Cell content western blotting first proved successful translation of PNCV plasmids inside HEK 293T cells. Exosome content shown successful result of fusion protein band around 40 kda. TEM result of sample shown that the protein doesn’t effect the shape or the concentration of exosomes. COD result compared to normal exosomes shown that the fusion protein contains heme group that increases the chemical demand of exosomes and thus proving the function of Vhb is not disturbed. Also, color difference can be seen between normal and fusion-protein containing exosomes.
Cell content western blotting first proved successful translation of PNW3V plasmids inside HEK 293T cells. Exosome content shown pale fusion protein band around 30kda. TEM result of sample shown that the protein doesn’t effect the shape or the concentration of exosomes. COD result compared to normal exosomes shown that the COD value increased but the difference is not as huge as PNCV transfected once.
Repeat test on COD value of normal exosome shown that normal exosomes extracted from different plates have approximately the same base COD value. A difference can be seen between regular, PNV transfected and PNCV transfected exosomes. WW3 transfected does not show a significant difference.

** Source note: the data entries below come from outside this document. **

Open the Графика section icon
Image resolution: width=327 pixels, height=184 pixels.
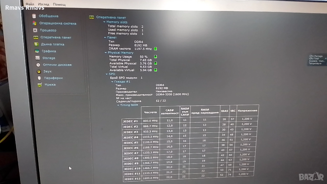coord(37,51)
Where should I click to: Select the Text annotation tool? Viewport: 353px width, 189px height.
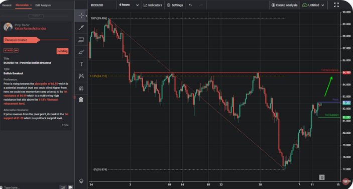[81, 64]
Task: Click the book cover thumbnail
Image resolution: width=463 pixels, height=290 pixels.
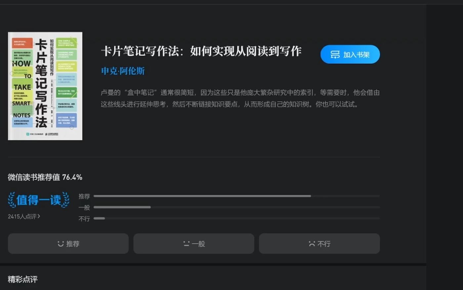Action: click(x=45, y=86)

Clone Express Kit from Vazyme is used in our parts submission process. As we can not get the restriction enzyme PstI due to time and cost, we’ve successfully used designed primer to create Homologous Region that can be recombined with linearized DNA provided by iGEM. Colony PCR and sequencing result both conformed the sequence of the parts. The process only needs two days and no restriction or ligation or gel experiment is needed.
Not So Successful Results
1: WW4 expression failureNo bands of WW Tag4-Vhb is seen in western blotting either in cell or exosomes. Also, exosomes extracted from WW Tag4 transfected cells has irregular shape and contains a lot of unknown fragments, meaning that either the cell is contaminated or the plasmid is not constructed properly.

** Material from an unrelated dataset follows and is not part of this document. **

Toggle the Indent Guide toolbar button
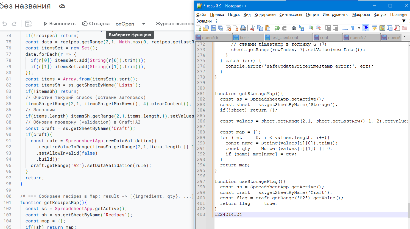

2: Hemin do not contribute to the effectiveness of our designed exosomes.We’ve added 3ug/ml hemin into the medium to see if hemin can contribute to the effectiveness of our designed exosomes. But after incubation, microscopic view shown that the hemin crystals are not dissolved in the medium. COD results also shown that no statistical difference can be seen between H+ and H- exosomes.
3: The effectiveness of Ndfip1 hasn’t been testedDue to the lack of samples, the effectiveness of ndfip1 on active loading of WW-Tagged Vhb can not be proven. Further research is needed.